You typically find coffered ceilings in upper-end homes and estates, usually in living rooms, home libraries, home theaters, elaborate home offices, and dens. You’re also apt to find coffered ceilings in commercial buildings and law offices. Coffers are a great way to break-up a large ceiling and add architectural elements and texture.
Rich in design, a coffered ceiling takes a would-be plain room and dresses it up with details. What you end up with is a stately statement. Besides the beauty a coffered ceiling brings to a room, it also brings noise control and reduces echo by absorbing sound.
The great thing about coffered ceilings is the ability to custom tailor the project to your taste. The type of wood, moldings, beams, embellishments, paints, and stains used all allow you a customized piece of art when your ceiling is complete. Depending on how elaborate you get with ornamental molding or how streamlined you get with smooth simplicity – it’s your baby with your special touches. This is a project where you can go rough and rustic or glossy and varnished – sky is the limit.
Materials & Cost
Good choices of wood to use for your project are poplar, maple, red oak, and cherry. Poplar is the least expensive while cherry is at the higher end of the scale. Style varies with the size and depth of the coffer, or panel. You can choose 2” deep for a shallow coffer, or 4” for a deep coffer.

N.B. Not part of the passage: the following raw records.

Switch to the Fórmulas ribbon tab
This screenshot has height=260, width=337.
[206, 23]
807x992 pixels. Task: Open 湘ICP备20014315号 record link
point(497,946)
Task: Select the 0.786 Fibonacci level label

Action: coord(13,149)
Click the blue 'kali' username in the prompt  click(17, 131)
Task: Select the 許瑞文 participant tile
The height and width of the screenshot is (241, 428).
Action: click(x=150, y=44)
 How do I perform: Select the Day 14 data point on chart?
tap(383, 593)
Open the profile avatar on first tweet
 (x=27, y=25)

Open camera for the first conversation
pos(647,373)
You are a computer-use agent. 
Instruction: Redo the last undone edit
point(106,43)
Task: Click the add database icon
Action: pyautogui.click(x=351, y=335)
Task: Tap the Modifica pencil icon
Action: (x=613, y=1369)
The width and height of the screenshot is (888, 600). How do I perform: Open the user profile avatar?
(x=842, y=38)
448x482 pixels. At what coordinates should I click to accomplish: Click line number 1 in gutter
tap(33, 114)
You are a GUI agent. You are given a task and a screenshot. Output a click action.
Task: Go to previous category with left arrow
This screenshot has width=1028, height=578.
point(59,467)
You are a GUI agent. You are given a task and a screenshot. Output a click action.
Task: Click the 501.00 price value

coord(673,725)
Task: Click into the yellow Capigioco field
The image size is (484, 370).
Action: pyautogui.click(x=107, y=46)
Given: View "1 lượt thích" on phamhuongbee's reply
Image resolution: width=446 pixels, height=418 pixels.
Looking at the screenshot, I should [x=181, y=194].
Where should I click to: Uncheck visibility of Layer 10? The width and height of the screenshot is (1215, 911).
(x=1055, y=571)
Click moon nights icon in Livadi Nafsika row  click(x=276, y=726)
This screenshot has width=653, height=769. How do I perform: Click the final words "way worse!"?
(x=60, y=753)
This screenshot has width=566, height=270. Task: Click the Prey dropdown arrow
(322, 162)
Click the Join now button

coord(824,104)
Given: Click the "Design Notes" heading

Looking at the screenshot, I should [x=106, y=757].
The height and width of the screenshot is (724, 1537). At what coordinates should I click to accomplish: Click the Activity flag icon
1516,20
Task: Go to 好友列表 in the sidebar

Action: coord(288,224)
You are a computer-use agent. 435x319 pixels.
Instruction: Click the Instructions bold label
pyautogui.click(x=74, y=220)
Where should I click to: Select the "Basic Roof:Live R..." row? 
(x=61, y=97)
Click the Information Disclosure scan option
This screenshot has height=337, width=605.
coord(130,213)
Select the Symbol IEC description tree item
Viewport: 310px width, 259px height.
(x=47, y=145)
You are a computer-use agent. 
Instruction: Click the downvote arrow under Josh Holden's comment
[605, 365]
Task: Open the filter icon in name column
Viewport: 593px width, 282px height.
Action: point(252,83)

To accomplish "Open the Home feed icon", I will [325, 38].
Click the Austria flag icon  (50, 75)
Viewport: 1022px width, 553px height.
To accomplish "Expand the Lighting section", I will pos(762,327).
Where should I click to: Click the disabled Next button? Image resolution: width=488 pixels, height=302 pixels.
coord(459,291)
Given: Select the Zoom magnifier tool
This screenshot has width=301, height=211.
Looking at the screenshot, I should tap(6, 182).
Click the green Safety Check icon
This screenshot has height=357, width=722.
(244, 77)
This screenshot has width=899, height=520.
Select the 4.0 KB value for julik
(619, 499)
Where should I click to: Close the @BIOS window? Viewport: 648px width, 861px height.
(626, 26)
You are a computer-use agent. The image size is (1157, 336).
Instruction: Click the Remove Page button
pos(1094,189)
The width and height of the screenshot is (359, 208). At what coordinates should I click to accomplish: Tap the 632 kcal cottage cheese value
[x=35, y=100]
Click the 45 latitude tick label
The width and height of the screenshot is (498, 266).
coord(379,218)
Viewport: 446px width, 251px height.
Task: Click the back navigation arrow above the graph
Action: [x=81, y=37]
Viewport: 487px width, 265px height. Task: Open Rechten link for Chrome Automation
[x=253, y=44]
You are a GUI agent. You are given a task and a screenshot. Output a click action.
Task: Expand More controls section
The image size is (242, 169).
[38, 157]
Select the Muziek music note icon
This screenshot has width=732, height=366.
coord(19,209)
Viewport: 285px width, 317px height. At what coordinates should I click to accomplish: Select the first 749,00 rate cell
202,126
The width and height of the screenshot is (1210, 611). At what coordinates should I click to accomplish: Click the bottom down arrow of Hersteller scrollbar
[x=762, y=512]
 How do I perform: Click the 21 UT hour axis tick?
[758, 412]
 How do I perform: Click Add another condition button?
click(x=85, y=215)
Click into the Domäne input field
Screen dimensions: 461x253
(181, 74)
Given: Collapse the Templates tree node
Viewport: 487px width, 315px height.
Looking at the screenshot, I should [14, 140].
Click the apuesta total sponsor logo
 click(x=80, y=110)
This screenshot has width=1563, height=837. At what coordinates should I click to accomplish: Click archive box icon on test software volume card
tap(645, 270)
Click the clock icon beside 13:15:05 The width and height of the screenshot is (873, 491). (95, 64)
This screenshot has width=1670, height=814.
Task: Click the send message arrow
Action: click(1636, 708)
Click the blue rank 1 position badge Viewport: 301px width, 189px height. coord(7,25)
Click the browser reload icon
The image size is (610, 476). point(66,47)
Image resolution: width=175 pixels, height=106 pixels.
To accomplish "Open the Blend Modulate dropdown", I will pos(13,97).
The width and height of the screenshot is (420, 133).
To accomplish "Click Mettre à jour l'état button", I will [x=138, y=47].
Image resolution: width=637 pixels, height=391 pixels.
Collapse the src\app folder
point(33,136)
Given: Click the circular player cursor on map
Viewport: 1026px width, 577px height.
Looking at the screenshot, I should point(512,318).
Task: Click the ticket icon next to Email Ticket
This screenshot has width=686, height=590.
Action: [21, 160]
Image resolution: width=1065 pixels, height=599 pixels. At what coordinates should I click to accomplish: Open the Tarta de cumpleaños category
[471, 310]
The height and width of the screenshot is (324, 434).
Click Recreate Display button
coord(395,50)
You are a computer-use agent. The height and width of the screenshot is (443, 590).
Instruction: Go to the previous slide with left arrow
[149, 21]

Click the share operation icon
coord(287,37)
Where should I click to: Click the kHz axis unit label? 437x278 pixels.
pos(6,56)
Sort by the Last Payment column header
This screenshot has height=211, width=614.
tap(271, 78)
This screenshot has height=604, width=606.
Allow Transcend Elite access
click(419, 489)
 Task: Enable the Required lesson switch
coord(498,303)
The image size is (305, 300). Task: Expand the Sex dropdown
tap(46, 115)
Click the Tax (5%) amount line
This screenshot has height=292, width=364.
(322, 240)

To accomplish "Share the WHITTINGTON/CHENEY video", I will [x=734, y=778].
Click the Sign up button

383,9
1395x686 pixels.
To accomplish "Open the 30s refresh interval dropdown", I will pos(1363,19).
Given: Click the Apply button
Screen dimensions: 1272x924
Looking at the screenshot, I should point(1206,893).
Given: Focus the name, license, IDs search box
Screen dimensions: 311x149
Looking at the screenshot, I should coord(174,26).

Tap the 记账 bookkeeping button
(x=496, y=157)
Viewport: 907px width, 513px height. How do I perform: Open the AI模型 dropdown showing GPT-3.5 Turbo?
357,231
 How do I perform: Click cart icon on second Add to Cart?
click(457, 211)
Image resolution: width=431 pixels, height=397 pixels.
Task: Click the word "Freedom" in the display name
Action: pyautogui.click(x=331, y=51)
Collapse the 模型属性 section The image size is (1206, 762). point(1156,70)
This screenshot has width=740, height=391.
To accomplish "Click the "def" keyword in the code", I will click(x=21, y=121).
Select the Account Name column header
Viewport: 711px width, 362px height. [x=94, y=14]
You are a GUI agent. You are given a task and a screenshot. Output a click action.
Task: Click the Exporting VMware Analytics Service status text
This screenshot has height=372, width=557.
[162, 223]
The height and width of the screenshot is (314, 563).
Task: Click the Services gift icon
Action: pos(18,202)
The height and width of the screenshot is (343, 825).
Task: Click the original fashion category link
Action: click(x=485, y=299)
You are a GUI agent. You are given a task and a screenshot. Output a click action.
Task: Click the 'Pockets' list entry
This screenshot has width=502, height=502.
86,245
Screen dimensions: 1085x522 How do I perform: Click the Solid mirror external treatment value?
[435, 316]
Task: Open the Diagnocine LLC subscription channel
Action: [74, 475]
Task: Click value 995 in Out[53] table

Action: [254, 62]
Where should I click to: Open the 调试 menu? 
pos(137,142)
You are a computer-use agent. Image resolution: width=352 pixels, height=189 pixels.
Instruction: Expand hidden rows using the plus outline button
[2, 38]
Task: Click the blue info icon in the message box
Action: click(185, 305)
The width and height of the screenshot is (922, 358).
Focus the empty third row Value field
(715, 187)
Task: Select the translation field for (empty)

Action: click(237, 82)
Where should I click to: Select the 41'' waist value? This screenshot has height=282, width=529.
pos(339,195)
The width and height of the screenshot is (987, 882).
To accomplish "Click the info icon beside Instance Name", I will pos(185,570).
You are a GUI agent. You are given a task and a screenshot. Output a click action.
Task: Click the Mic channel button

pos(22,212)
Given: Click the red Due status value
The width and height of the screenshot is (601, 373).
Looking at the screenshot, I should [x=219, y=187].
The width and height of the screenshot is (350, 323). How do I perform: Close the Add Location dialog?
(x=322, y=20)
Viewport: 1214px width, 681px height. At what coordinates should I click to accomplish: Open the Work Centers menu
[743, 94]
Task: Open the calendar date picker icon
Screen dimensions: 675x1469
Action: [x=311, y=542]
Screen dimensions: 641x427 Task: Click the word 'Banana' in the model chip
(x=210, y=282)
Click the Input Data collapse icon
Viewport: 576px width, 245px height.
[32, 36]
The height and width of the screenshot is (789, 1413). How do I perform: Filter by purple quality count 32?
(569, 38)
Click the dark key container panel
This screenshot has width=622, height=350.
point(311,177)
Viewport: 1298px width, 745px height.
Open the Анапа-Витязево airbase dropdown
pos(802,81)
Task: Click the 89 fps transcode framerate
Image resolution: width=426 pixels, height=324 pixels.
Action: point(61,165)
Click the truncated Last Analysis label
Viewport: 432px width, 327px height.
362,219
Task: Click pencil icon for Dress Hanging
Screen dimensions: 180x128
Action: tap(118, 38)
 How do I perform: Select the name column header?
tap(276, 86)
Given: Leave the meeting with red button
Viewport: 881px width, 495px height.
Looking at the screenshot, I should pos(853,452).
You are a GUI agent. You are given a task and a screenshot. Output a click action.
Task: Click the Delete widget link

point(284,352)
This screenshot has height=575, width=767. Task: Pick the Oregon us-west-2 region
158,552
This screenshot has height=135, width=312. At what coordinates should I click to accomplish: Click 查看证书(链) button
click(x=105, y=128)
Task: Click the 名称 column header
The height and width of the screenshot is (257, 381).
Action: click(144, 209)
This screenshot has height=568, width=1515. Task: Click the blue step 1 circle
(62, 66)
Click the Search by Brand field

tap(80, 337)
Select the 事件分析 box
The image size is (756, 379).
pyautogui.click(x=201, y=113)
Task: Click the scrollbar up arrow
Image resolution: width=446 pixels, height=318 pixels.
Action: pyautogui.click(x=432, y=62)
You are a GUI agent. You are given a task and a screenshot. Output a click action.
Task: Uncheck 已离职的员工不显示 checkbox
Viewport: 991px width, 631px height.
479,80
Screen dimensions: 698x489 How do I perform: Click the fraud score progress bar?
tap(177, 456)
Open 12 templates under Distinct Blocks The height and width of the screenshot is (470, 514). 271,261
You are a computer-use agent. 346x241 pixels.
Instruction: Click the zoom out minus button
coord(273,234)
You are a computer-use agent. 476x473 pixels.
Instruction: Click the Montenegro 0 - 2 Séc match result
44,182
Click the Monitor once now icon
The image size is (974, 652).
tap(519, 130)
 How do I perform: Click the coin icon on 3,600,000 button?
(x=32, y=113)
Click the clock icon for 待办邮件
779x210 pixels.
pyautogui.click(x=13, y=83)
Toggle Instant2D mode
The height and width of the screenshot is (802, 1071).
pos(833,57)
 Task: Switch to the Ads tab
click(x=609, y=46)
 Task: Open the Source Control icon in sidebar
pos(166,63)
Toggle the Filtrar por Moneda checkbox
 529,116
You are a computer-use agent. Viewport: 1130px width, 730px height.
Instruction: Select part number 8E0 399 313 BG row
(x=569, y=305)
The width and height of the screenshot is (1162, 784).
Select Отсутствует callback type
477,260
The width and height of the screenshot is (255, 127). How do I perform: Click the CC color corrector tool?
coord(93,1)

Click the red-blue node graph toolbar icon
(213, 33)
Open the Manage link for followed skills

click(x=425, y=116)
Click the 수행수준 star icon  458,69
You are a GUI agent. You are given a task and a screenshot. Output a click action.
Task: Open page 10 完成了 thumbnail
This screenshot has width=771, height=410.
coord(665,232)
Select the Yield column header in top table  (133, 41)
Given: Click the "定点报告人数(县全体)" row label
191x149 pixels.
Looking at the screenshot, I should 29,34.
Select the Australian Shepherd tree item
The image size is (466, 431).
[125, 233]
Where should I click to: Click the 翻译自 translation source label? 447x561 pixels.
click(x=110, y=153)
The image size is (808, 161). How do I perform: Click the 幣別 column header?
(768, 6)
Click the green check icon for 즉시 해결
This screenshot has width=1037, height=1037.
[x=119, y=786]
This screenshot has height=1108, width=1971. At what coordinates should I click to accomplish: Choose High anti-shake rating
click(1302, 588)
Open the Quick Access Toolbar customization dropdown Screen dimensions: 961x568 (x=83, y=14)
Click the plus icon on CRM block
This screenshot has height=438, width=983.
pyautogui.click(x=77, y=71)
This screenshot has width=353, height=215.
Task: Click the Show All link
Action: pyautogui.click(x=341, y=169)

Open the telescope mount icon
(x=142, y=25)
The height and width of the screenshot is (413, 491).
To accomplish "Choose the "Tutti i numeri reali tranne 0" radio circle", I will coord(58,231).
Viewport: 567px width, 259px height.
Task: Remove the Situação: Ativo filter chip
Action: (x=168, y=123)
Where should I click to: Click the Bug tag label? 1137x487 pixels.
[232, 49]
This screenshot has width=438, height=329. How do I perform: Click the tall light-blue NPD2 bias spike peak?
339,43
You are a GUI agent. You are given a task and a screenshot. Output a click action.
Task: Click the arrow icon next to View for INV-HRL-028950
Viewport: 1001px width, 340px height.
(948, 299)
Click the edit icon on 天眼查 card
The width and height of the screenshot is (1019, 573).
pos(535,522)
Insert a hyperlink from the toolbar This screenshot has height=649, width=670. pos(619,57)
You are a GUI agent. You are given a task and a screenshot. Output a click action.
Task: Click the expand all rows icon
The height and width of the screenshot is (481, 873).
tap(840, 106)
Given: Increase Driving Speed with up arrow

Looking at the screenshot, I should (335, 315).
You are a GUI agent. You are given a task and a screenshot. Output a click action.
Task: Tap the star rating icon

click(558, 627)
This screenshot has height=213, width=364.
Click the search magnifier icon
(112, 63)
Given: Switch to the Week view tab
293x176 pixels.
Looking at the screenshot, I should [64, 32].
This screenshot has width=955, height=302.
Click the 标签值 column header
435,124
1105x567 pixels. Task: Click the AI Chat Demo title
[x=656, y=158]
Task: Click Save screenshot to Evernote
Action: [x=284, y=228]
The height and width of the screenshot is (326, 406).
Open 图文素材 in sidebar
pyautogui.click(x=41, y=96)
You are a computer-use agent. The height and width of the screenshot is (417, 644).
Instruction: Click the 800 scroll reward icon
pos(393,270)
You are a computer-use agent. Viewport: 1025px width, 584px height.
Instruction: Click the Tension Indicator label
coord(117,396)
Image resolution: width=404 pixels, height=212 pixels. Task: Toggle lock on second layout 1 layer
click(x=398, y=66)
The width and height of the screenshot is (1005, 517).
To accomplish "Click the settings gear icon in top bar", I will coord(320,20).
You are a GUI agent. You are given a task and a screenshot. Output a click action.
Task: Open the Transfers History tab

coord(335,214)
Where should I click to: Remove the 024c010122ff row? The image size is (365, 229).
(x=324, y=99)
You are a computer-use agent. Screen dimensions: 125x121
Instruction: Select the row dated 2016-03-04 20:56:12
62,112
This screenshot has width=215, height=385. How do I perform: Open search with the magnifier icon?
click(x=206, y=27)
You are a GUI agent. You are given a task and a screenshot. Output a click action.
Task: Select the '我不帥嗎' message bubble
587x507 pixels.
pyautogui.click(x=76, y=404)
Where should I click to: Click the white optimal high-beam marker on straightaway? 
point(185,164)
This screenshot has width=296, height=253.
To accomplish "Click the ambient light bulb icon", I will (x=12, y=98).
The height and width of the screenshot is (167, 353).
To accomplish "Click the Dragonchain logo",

Depending on the wood you choose, the style of panel, and how elaborate you get, a coffered ceiling will run anywhere from $14 to $30 per square foot.
Faux Ceiling Beams
If natural wood is too pricey you may want to consider fiberboard and plywood, or suspended coffered ceiling systems with interlocking parts.
If a tight budget is keeping you from your dream ceiling, you can reduce the cost of materials without sacrificing elegance by designing a coffered ceiling with stained beams and painted drywall coffer panels vs. wood panels.
There are various software tools available to help you plan your coffered ceiling design. Or, you can hire a professional contractor who will help you with the design and assist you in the installation.